> [Challenge] In the breeder's forum post, substitute "puppy" for "pup" and write out the passage from "We breed only" up to and including "to come by.".

> [Source]
◆ ◆ ◆ ◆

We breed only one or two litters a year, usually one Lab litter and one golden litter. This year only one lab litter. I will tell you right now, I would sell a pup for less money if I thought it was going into a competition home and I have. In fact, a breeding we had a year ago from an FC AFC sire and an MH dam produced a pup that had its started hunter title at 7 1/2 months of age. Unfortunately, due to an unforseen accident, that pup died. We felt so badly for the people that had him, we gave them a pup from our last breeding this year for just the shipping charges. We knew this was a competition home that a pup would be good in. A better home and environment would be pretty hard to come by. 

It needs to be about the dogs, not the egos and the dollars. Would I spend $3,500 and up for a puppy and then run its legs off till it drops dead. I think this is sort of where this sport will be going if we don't stop somewhere soon.

Arleen


----------



## Jacob Hawkes (Jun 24, 2008)

◆ ◆ ◆ ◆

> [Supplied material]

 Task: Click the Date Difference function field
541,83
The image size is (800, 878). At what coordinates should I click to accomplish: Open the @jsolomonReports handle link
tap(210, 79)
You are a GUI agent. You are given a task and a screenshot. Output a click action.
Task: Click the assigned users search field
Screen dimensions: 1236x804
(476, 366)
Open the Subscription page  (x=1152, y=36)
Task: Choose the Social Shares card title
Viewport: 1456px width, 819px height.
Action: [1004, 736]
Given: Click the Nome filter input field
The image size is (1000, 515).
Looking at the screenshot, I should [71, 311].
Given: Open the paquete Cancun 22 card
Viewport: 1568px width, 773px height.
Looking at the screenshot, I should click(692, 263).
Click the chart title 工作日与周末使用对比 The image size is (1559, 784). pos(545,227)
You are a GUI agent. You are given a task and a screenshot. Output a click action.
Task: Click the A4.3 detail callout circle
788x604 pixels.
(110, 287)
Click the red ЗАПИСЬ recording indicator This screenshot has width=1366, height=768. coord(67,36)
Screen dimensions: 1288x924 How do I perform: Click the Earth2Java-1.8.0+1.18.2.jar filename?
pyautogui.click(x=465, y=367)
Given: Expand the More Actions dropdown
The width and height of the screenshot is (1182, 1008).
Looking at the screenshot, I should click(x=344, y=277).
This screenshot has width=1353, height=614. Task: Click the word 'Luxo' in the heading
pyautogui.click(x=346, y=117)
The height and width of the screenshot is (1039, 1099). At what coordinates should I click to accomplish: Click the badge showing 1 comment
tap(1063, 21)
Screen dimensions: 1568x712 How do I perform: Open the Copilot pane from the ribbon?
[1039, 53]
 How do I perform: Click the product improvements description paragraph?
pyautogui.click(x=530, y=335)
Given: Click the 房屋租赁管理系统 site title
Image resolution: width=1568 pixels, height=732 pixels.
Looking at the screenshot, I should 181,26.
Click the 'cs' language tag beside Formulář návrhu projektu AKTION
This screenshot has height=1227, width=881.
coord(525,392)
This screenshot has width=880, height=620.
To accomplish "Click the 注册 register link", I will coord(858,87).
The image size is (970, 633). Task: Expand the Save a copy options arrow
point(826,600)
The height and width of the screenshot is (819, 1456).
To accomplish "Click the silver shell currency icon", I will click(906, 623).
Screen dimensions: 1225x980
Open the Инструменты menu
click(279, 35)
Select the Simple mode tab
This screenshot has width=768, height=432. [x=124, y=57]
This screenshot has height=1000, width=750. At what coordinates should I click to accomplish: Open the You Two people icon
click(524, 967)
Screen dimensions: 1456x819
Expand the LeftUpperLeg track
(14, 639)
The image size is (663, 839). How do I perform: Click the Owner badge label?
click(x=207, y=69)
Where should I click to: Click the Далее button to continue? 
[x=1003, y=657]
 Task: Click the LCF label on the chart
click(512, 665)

◆ ◆ ◆ ◆

> [Solution for this exercise]
We breed only one or two litters a year, usually one Lab litter and one golden litter. This year only one lab litter. I will tell you right now, I would sell a puppy for less money if I thought it was going into a competition home and I have. In fact, a breeding we had a year ago from an FC AFC sire and an MH dam produced a puppy that had its started hunter title at 7 1/2 months of age. Unfortunately, due to an unforseen accident, that puppy died. We felt so badly for the people that had him, we gave them a puppy from our last breeding this year for just the shipping charges. We knew this was a competition home that a puppy would be good in. A better home and environment would be pretty hard to come by.